In sintesi: anche gli italiani fanno incidenti stradali, rubano, truffano, mendicano, in generale delinquono. Il che è perfettamente vero. Infatti il problema non è etnico, come sembra ritenere, per esempio, Dijana Pavlovic, responsabile della ‘Fondazione Rom-Sinti Insieme”, quando paragona il leader leghista Salvini a Hitler.
Il problema, nonostante le anime belle, è di stile di vita. In Andalusia, e non solo, il popolo zingaro – non più nomade – ha creato una cultura. In Italia no. Non tutti gli zingari sono ladri, non tutti guidano senza patente, non tutti mendicano. Ma è indubitabile che la maggioranza degli zingari, cittadini italiani o stranieri, ha scelto di rimanere estranea allo stile di vita condiviso. Anche se ormai solo il 3 per cento dei 180 mila presenti può essere definito nomade. Gli altri abitano nei campi, per lo più abusivi. E vivono di espedienti. Persino Dijana Pavlovic riconosce “che nei campi Rom ci sono problemi”.
Se gli zingari si guadagnassero da vivere come tutti i cittadini italiani e gran parte degli immigrati, la loro integrazione sarebbe scontata da decenni. Se facessero realmente i giostrai – come alcuni fanno – o fabbricassero pentole di rame – senza rubare la materia prima alle strade ferrate -, se allevassero realmente cavalli – senza invadere terreni altrui -, se mandassero i figli a scuola invece di sfruttarli per mendicare, nessuno si interrogherebbe sulla loro etnia. Sarebbero trattati singolarmente come ogni altro delinquente, se il clan di appartenenza non levasse gli scudi in ormertosa difesa tribale, come accade per la verità anche in alcune situazione di degrado tutt’altro che zingare. L’Italia ha la mafia e quant’altro. Ma è consapevole che si tratti di degrado, un degrado che viene combattuto e non gode di prestigio sociale, anche se alla sua origine sicuramente vi sono ragioni sociali e culturali.

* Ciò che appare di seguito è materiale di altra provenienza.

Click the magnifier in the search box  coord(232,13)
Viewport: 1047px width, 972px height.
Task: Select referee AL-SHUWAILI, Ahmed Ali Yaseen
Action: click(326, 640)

Cultura. Questa è la chiave magica delle anime belle. Ciascuno ha la sua cultura. Ma le “culture” non sono tutte uguali né parimenti commendevoli. Salvo eccezioni, purtroppo la “cultura” degli zingari non si è evoluta. Non conosce il rispetto di una legge diversa da quella del clan. Non conosce la proprietà privata, il rispetto dell’infanzia, delle donne. La questione è antica, ma non si può buttarla sempre in filosofia antropologia. Se qualcuno critica gli zingari perché tra loro c’è chi risulta paradossalmente titolare di una ventina di automobili, e una di queste ammazza qualcuno, dargli del razzista è troppo facile. È un modo per non vedere il problema, per nasconderlo sotto la sabbia. È retorica buonista. Che fa da sponda alla retorica cattivista, altra faccia della stessa medaglia. Facile dare addosso allo zingaro, o all’immigrato clandestino, senza chiedersi nel concreto che cosa si possa fare. Perché, almeno nel caso degli zingari, fare qualcosa è molto difficile. Di progetti di integrazione ne sono stati varati centinaia e centinaia sono falliti, e alcuni hanno arricchito delinquenti italiani, come a Roma è ben noto. Ma in generale sono falliti per l’indisponibilità dei diretti interessati. I quali, d’altronde, non possono essere passati per le armi. La sensazione è che si debba insistere, senza ascoltare le anime belle, anche con provvedimenti coercitivi. L’obbligo di istruzione, per esempio. L’obbligo di lavoro regolare, magari socialmente utile e controllabile. Il divieto di mendicare nelle strade. Non c’è bisogno di nuove leggi. Solo di un Comune che voglia rispettare e far rispettare – con il supporto necessario dello Stato – le leggi, i regolamenti. Quell’insieme di regole che distinguono la civiltà dalla barbarie, le culture tra positive e negative. Con buona pace delle anime belle, il problema resta solo lo stile di vita.